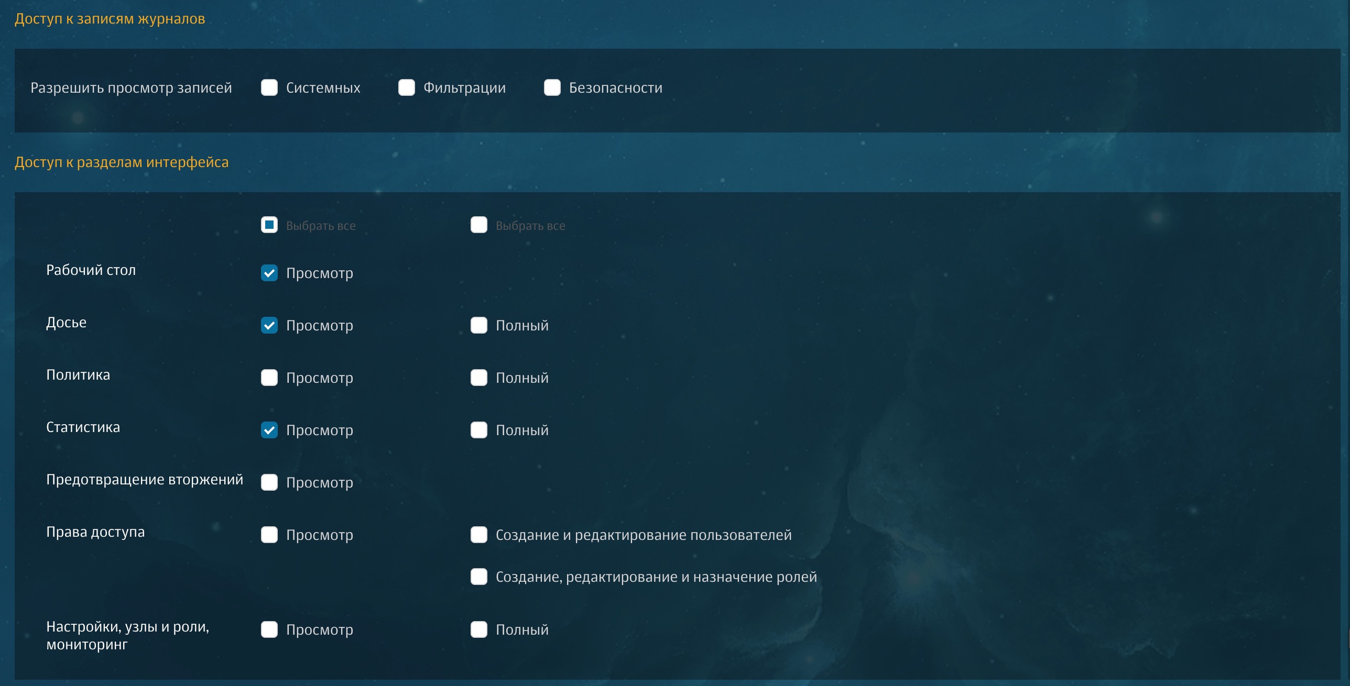Check Просмотр for Предотвращение вторжений
The width and height of the screenshot is (1350, 686).
269,482
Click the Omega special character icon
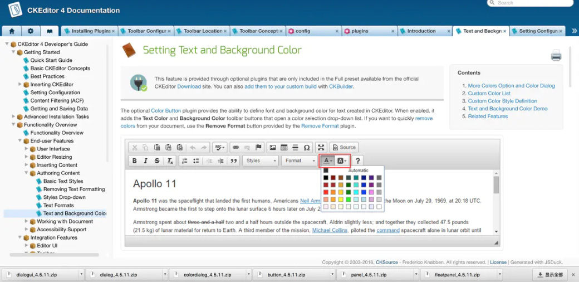579x282 pixels. 307,147
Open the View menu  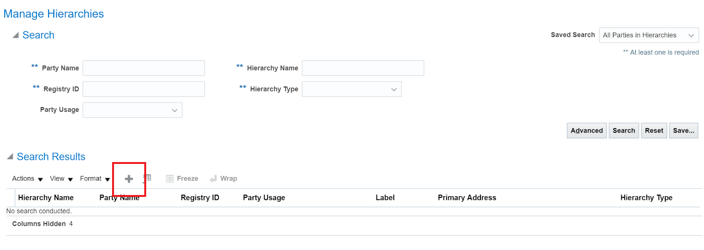pyautogui.click(x=61, y=179)
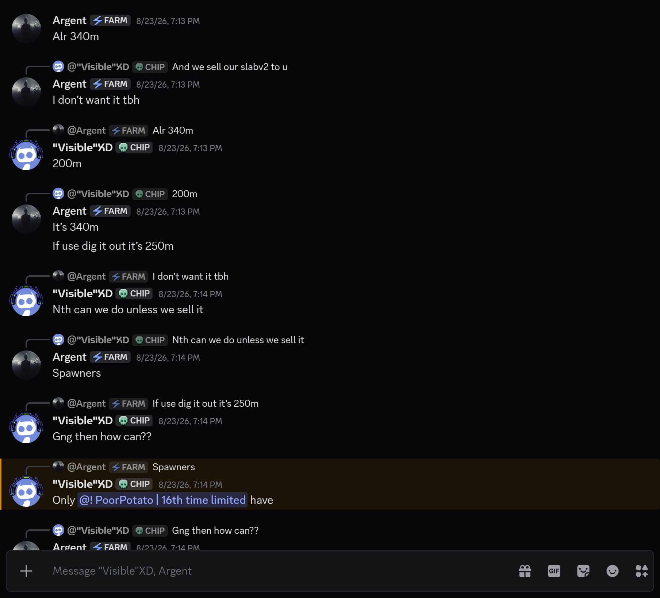Jump to reply preview 'If use dig it out it's 250m'
The height and width of the screenshot is (598, 660).
click(x=206, y=403)
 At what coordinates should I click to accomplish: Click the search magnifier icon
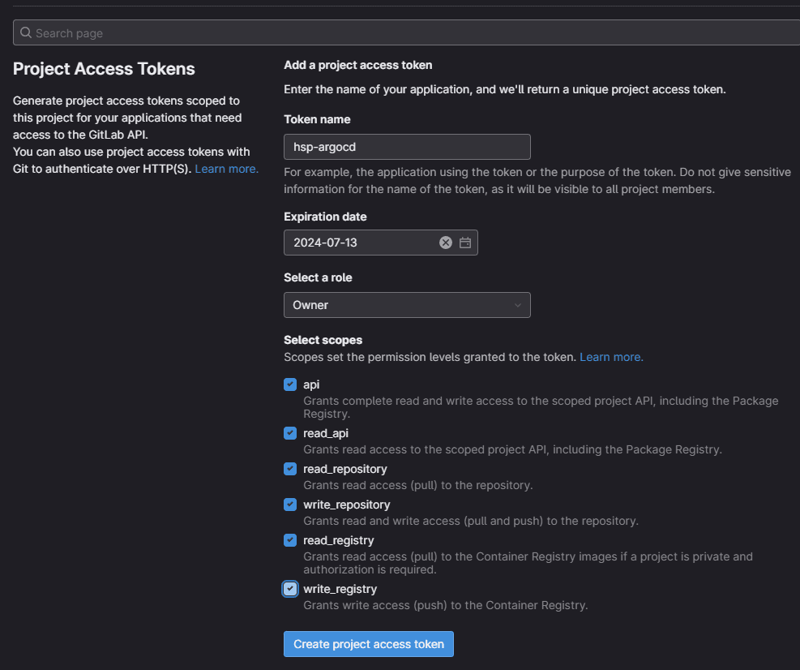pyautogui.click(x=26, y=33)
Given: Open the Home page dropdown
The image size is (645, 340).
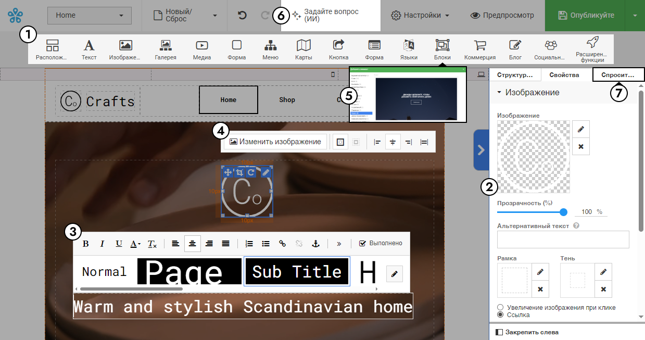Looking at the screenshot, I should click(x=89, y=15).
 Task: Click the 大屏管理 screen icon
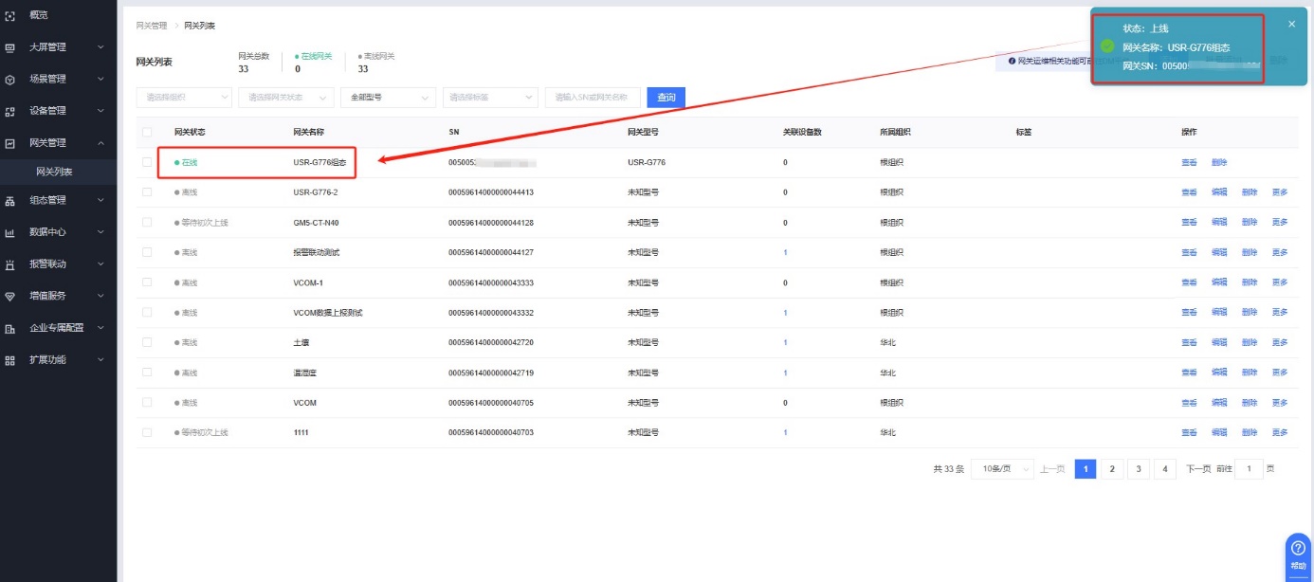(10, 47)
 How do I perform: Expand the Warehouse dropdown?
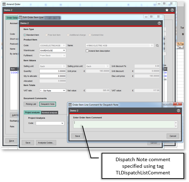[64, 50]
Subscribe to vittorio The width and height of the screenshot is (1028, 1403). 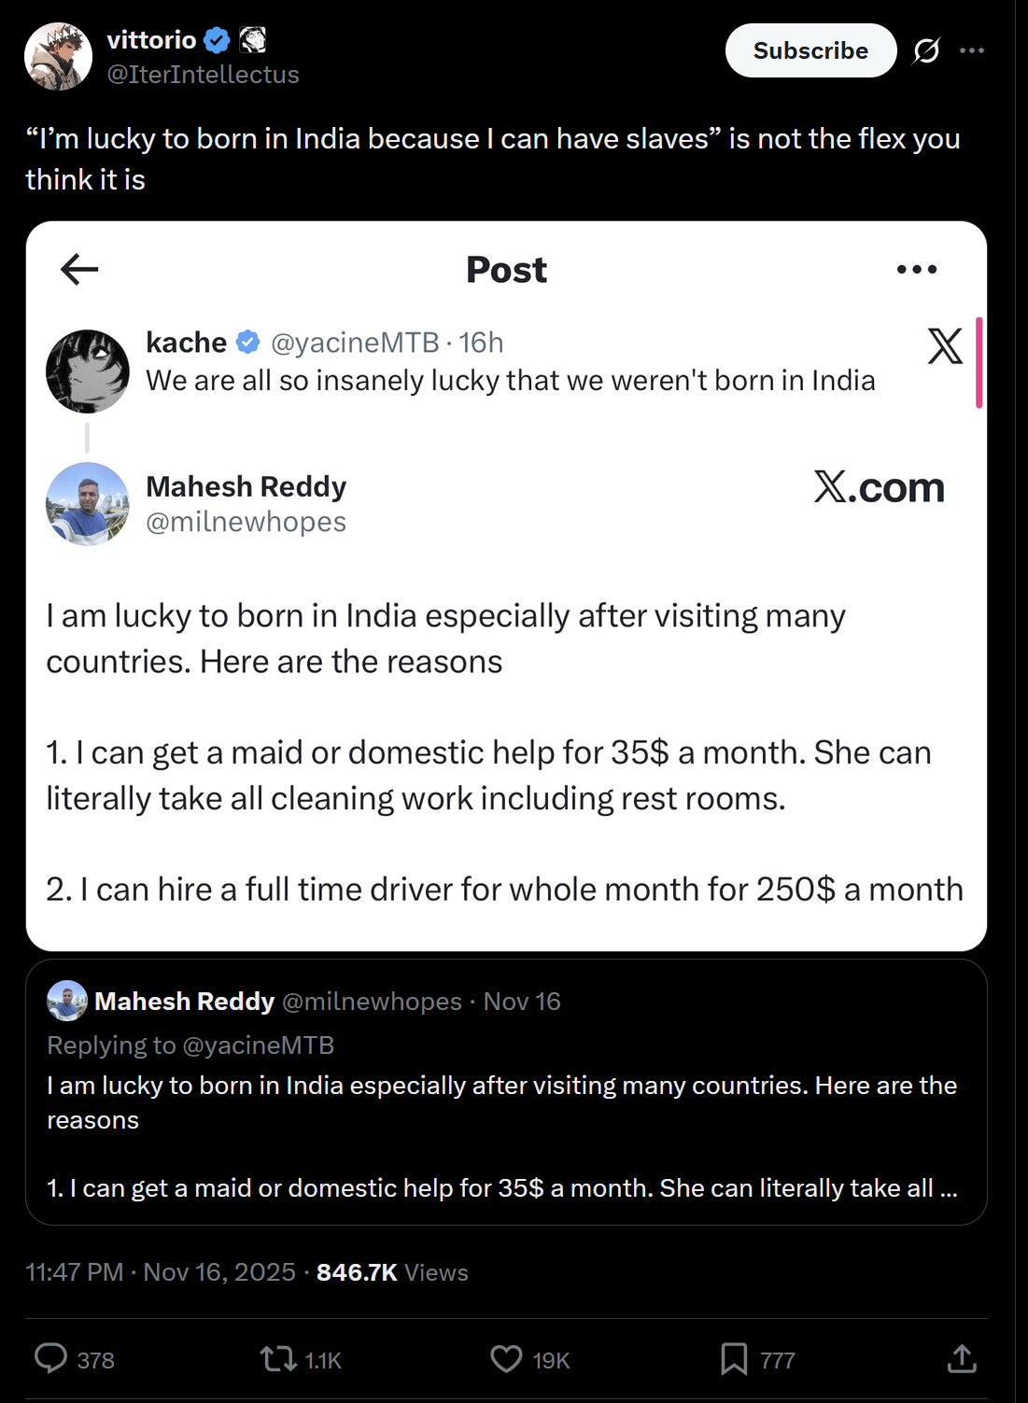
----------------------------------------
**Problem requirements:**
Rewrite the part of the records that opens with the line containing "How do I perform: Expand" and runs through the end of the records as a numbered list. Skip any blank lines and leave the pictures out.

**Completed task:**
1.  How do I perform: Expand the Warehouse dropdown?
2. [64, 50]
3. Subscribe to vittorio The width and height of the screenshot is (1028, 1403). 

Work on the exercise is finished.